Como a Criatura, o Cinema Renasce: Novo Filme de Del Toro Resgata a Experiência de Assistir Filmes

Como a Criatura, o Cinema Renasce: Novo Filme de Del Toro Resgata a Experiência de Assistir Filmes

Frankenstein é um lembrete de que nunca é tarde para recriar ou recomeçar.


Para quem já esqueceu o que é ser tocado por um filme, tá tudo bem, eu também tinha esquecido.

Faz muito tempo desde a última vez que o cinema enquanto obra artística fez sua mágica de me teletransportar para outra realidade paralela. Como Production Designer, tenho algumas suspeitas do que pode estar acontecendo.

Nos primórdios do audiovisual, o cinema era antes de tudo arte. Uma pintura que virou fotografia, que depois ganhou movimento. O cineasta que também era fotógrafo e que também era pintor dava o sopro de vida a histórias maravilhosas, capazes de nos levar para diversos mundos apenas pelo olhar. Por algumas horas, deixávamos de ser nós mesmos para habitarmos outras vidas, outros corpos e outras memórias de momentos que nunca vivemos.

Tal como a Criatura em Frankestein, a experiencia artística do cinema nos coloca numa realidade relativa onde a morte não existe, porque somos invenção e somos fantasia. Quando o filme termina, voltamos carregando lembranças que não são nossas, sensações emprestadas e uma pequena melancolia ao perceber que a vida real pode ser tão solitária quanto aquela criatura aprisionada em sua própria ficção.

Nesse contexto, o que Del Toro faz é um pouco parecido com o que Victor Frankenstein fez com sua própria criatura: costurando estilos, máquinas, efeitos e sugestões, o diretor dá vida ao que existia apenas em sua própria imaginação.

Mas isso não é nenhuma novidade para quem já acompanha o trabalho de Del Toro há mais tempo. Em seus dois sucessos de bilheteria, O Labirinto do Fauno (2006) e A Forma da Água (2017), ele repete o ofício, sempre aperfeiçoando aquilo no qual ele já era mestre: a arte de contar histórias com a delicadeza de quem entende a humanidade por dentro.

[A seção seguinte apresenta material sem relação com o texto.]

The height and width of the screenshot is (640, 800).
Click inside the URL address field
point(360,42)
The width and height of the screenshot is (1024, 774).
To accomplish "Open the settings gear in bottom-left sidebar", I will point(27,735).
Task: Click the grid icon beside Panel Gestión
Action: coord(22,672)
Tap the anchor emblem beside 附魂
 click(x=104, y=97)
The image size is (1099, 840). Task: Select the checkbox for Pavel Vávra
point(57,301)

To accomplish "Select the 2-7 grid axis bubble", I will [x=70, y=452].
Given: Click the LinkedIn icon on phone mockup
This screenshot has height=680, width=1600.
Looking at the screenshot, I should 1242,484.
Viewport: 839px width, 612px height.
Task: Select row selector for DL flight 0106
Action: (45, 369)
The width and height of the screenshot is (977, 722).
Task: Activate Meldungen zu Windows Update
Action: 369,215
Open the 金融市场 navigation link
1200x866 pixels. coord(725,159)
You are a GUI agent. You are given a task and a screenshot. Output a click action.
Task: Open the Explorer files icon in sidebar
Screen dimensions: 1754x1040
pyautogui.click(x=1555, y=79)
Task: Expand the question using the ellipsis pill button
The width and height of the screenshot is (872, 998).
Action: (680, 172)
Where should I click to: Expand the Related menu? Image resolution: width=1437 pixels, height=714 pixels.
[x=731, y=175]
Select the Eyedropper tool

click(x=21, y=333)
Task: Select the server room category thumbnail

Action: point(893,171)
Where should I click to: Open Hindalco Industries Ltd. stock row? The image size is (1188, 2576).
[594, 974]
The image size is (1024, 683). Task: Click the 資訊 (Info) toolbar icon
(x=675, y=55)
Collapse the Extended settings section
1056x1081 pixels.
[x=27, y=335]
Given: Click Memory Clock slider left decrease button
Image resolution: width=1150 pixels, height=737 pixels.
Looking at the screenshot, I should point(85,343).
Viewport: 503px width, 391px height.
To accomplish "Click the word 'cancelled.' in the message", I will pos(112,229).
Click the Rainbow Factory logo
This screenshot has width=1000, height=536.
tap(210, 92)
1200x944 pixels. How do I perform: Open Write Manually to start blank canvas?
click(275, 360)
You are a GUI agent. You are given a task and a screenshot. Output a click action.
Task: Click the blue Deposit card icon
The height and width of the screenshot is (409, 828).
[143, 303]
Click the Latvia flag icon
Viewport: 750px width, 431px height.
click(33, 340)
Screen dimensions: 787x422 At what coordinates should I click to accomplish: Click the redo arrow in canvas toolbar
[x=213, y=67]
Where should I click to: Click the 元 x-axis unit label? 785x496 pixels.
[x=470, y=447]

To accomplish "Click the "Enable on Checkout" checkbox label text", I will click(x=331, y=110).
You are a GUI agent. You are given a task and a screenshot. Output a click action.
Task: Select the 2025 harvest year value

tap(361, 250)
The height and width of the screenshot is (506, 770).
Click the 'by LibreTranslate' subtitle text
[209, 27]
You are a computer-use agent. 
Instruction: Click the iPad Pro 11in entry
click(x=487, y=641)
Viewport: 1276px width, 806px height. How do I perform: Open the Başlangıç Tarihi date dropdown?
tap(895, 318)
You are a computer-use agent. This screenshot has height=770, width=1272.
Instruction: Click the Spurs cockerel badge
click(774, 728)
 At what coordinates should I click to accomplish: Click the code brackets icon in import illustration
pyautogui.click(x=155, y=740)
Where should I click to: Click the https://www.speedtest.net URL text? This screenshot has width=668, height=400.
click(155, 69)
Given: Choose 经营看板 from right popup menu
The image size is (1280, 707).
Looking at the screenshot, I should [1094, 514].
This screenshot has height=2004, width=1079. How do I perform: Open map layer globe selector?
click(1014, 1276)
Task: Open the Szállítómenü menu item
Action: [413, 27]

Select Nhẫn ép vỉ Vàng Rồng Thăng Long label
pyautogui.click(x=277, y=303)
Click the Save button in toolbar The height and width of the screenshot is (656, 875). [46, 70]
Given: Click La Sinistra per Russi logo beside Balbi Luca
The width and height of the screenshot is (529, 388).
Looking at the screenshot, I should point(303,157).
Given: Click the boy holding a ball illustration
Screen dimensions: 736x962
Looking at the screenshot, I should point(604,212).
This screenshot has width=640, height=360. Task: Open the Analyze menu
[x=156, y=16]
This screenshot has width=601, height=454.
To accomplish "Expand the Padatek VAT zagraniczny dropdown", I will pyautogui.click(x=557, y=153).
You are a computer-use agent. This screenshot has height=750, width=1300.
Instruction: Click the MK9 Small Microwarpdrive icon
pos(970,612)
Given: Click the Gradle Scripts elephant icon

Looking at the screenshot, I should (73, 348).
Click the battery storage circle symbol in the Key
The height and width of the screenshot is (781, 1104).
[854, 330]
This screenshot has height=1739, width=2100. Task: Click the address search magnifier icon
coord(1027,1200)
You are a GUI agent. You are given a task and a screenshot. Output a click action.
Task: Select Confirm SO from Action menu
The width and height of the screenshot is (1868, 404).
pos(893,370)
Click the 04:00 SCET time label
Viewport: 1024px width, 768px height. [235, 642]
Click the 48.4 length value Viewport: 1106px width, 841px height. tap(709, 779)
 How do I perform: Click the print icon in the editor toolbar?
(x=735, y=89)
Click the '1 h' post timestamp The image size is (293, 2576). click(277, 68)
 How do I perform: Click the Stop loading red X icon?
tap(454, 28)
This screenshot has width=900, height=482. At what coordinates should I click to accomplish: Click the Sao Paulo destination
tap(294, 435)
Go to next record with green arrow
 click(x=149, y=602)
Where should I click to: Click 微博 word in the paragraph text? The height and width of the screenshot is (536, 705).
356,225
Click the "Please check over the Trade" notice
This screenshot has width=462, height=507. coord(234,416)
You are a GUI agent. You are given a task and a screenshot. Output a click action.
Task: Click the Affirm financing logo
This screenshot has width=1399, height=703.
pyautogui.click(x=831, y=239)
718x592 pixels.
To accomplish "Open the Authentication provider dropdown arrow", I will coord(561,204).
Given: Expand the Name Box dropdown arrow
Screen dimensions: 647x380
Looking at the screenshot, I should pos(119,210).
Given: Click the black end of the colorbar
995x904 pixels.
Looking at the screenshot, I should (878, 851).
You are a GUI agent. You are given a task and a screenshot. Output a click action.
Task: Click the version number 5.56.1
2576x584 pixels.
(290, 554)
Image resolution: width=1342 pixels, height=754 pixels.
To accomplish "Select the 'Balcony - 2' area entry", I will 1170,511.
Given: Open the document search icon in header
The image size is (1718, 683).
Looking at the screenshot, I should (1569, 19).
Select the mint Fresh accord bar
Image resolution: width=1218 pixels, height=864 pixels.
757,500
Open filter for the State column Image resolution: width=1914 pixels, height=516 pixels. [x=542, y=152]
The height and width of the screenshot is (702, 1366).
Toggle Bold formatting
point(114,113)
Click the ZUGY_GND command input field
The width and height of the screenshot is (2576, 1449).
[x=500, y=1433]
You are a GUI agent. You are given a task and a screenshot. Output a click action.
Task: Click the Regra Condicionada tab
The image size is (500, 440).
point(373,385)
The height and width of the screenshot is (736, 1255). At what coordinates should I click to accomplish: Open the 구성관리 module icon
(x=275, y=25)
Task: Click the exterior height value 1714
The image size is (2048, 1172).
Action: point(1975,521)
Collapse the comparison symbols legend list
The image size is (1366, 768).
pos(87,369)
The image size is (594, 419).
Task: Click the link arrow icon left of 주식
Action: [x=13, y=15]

O uso de elementos essencialmente práticos (ou seja, manipulados na vida real, em estúdio), somado à caracterização dos atores, reforça não somente a criação da atmosfera visual, como também, e principalmente, o modelo cênico da dramaturgia, através de técnicas propostas por Stanislavski e Stella Adler, por exemplo.

Na busca por produtividade, fórmulas mágicas e sucesso com poucos riscos, a Indústria Audiovisual tem se afastado cada vez mais da sua zona de conforto, o que termina, mais cedo ou mais tarde, respingando nas facetas artísticas dessas produções. Então, quando algum dos nossos veteranos reaparece com obras como essa, é inevitável o efeito. Uma sensação parecida ao de voltar à superfície depois de longos segundos debaixo do mar. De ter saído de uma hibernação e relembrado como era a vida antes daquele cochilo tão longo.

Além desse ato artístico em Frankenstein, Del Toro novamente nos lembra que as Criaturas da ficção, por mais monstruosas que pareçam, seguem mais vivas que muitos de nós que as assistimos diante de uma tela de cinema.

Frankenstein está disponível na Netflix, assim como o documentário que acompanha o processo de criação artística do filme. Vale assistir com o coração aberto.